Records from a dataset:
------------------------------------------------

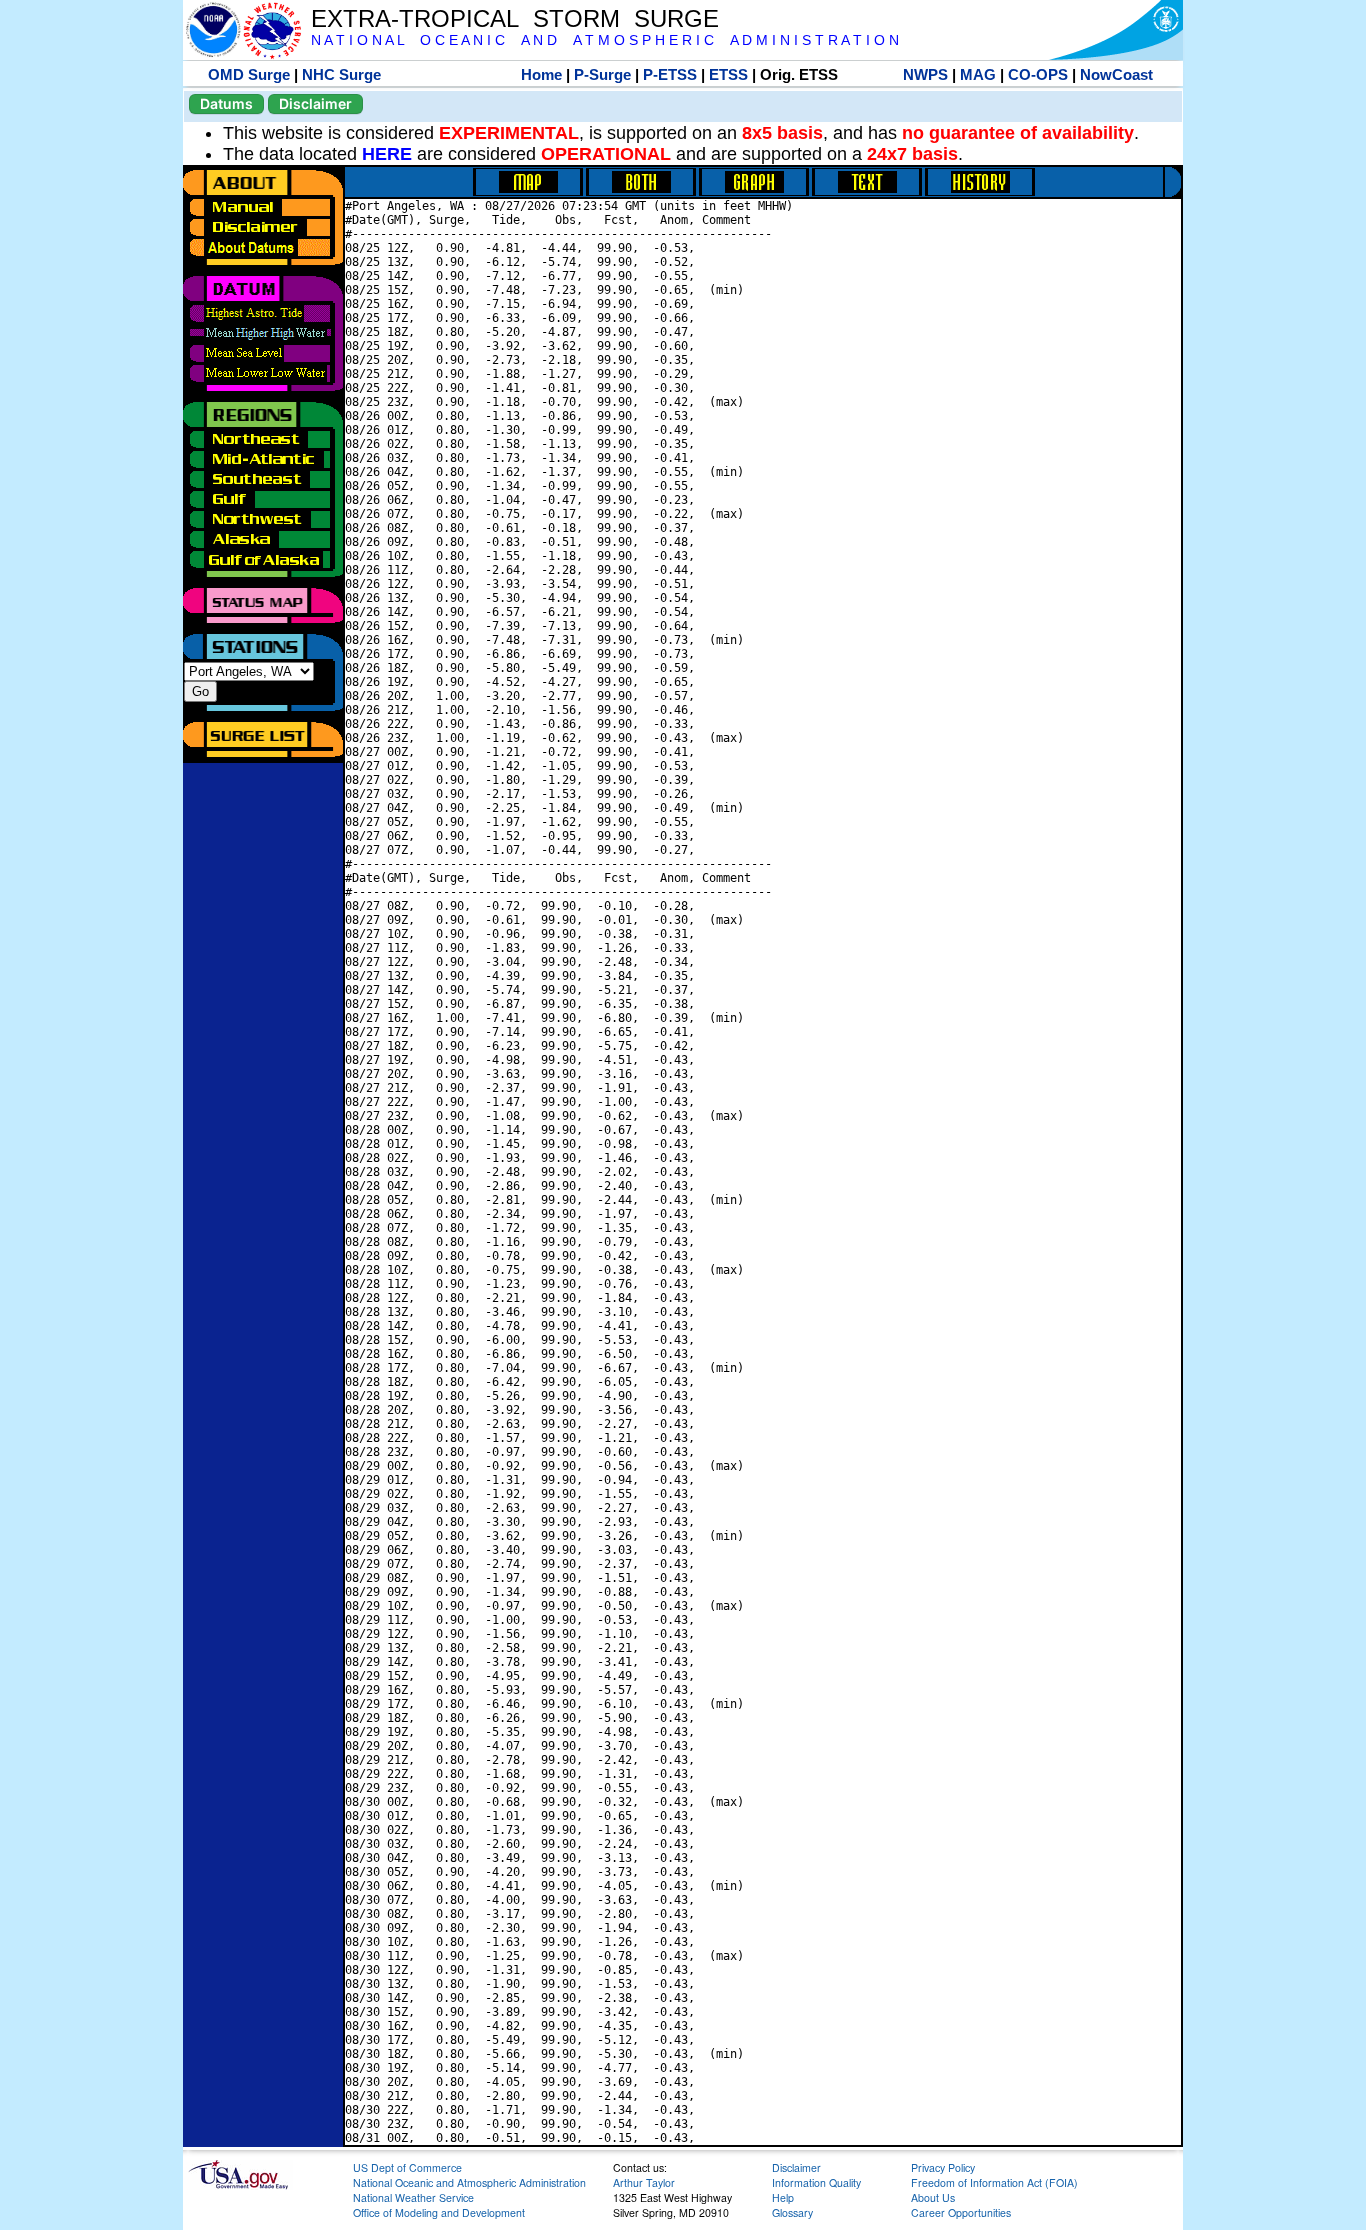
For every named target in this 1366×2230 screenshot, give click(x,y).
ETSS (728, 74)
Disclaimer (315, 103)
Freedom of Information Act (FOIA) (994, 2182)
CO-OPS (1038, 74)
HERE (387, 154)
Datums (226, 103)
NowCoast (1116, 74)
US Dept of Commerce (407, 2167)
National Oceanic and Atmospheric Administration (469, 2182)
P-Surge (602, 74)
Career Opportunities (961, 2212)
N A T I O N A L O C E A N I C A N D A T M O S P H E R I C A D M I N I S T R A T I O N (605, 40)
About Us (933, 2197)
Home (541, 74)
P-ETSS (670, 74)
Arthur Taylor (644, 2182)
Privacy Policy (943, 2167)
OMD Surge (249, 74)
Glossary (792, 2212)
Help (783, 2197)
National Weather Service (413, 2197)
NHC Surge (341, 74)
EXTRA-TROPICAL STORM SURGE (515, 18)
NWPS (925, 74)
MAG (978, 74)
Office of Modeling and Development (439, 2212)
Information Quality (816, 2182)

------------------------------------------------

Copy each line in the data that holds the word "Information".

> TASK RESULT
Freedom of Information Act (FOIA) (994, 2182)
Information Quality (816, 2182)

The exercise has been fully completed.